───── Document source ─────
La continuité sera aussi de mise pour les acteurs parlementaires. La quasi-totalité des membres allemands de l'assemblée parlementaire franco-allemand ont été réélus au Bundestag le 26 septembre dernier. Cette institution, introduite par le traité d'Aix-la-Chapelle, est sortie de sa phase de rodage et peut apporter sa contribution.

Sur ce terrain de confiance, la nouvelle coalition allemande dispose de conditions idéales pour lancer de grands projets européens. Les dernières initiatives majeures de la République fédérale pour la construction européenne – et non pour réagir à des crises - remontent aux années 1990 avec la monnaie unique et l'élargissement à l'est de l'UE. La prise d'un rôle moteur de Berlin dépendra de la faculté de la coalition “feu tricolore” à innover, peut-être à sortir de sa zone de confort. Elle est attendue par Paris sur les questions financières, un point délicat pour les libéraux à la différence de ses deux autres partenaires. Les récentes déclarations de Christian Lindner, futur ministre des Finances, sur les propositions de réforme des critères de Maastricht formulées par des économistes du Mécanisme européen de stabilité ouvrent la porte à une discussion. Le contrat de coalition envoie un signal sur la garantie européenne des dépôts bancaires. Mais le défi demeure considérable, au regard de la doctrine récente du FDP et de l'ancrage au sein de la population d'un narratif voyant dans un endettement commun une manière de faire payer l'Allemagne “pour les autres”. Néanmoins, il y aurait d'autres sujets comme la défense ou la politique étrangère commune où la feuille de route de la nouvelle majorité présente des convergences avec la France. L'idée d'une véritable armée européenne, lancée par le FDP, est dans l'air du temps avec le relatif désengagement américain. La France, qui promeut plus d'intégration militaire au sein de l'UE, devra montrer si elle est prête à aller au bout de la réflexion, quitte à mettre son mouchoir sur un pan de souveraineté. Ce serait effacer l'échec de la Communauté européenne de Défense, torpillée en 1954 par le parlement français. Rallier Paris à l'idée de créer un État fédéral européen doté d'une véritable constitution semble encore plus ambitieux, au regard du “non” formulé en 2005 par les électeurs français.
─────
→ Tâche à réaliser
Recopiez mot pour mot l'intégralité du texte ci-dessus sur la nouvelle coalition allemande et la relation franco-allemande.
───── Données fournies ─────
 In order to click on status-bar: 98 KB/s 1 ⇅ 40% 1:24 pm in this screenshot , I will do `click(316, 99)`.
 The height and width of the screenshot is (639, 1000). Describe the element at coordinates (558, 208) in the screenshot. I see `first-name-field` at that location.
─────
→ Résultat de la tâche
La continuité sera aussi de mise pour les acteurs parlementaires. La quasi-totalité des membres allemands de l'assemblée parlementaire franco-allemand ont été réélus au Bundestag le 26 septembre dernier. Cette institution, introduite par le traité d'Aix-la-Chapelle, est sortie de sa phase de rodage et peut apporter sa contribution.

Sur ce terrain de confiance, la nouvelle coalition allemande dispose de conditions idéales pour lancer de grands projets européens. Les dernières initiatives majeures de la République fédérale pour la construction européenne – et non pour réagir à des crises - remontent aux années 1990 avec la monnaie unique et l'élargissement à l'est de l'UE. La prise d'un rôle moteur de Berlin dépendra de la faculté de la coalition “feu tricolore” à innover, peut-être à sortir de sa zone de confort. Elle est attendue par Paris sur les questions financières, un point délicat pour les libéraux à la différence de ses deux autres partenaires. Les récentes déclarations de Christian Lindner, futur ministre des Finances, sur les propositions de réforme des critères de Maastricht formulées par des économistes du Mécanisme européen de stabilité ouvrent la porte à une discussion. Le contrat de coalition envoie un signal sur la garantie européenne des dépôts bancaires. Mais le défi demeure considérable, au regard de la doctrine récente du FDP et de l'ancrage au sein de la population d'un narratif voyant dans un endettement commun une manière de faire payer l'Allemagne “pour les autres”. Néanmoins, il y aurait d'autres sujets comme la défense ou la politique étrangère commune où la feuille de route de la nouvelle majorité présente des convergences avec la France. L'idée d'une véritable armée européenne, lancée par le FDP, est dans l'air du temps avec le relatif désengagement américain. La France, qui promeut plus d'intégration militaire au sein de l'UE, devra montrer si elle est prête à aller au bout de la réflexion, quitte à mettre son mouchoir sur un pan de souveraineté. Ce serait effacer l'échec de la Communauté européenne de Défense, torpillée en 1954 par le parlement français. Rallier Paris à l'idée de créer un État fédéral européen doté d'une véritable constitution semble encore plus ambitieux, au regard du “non” formulé en 2005 par les électeurs français.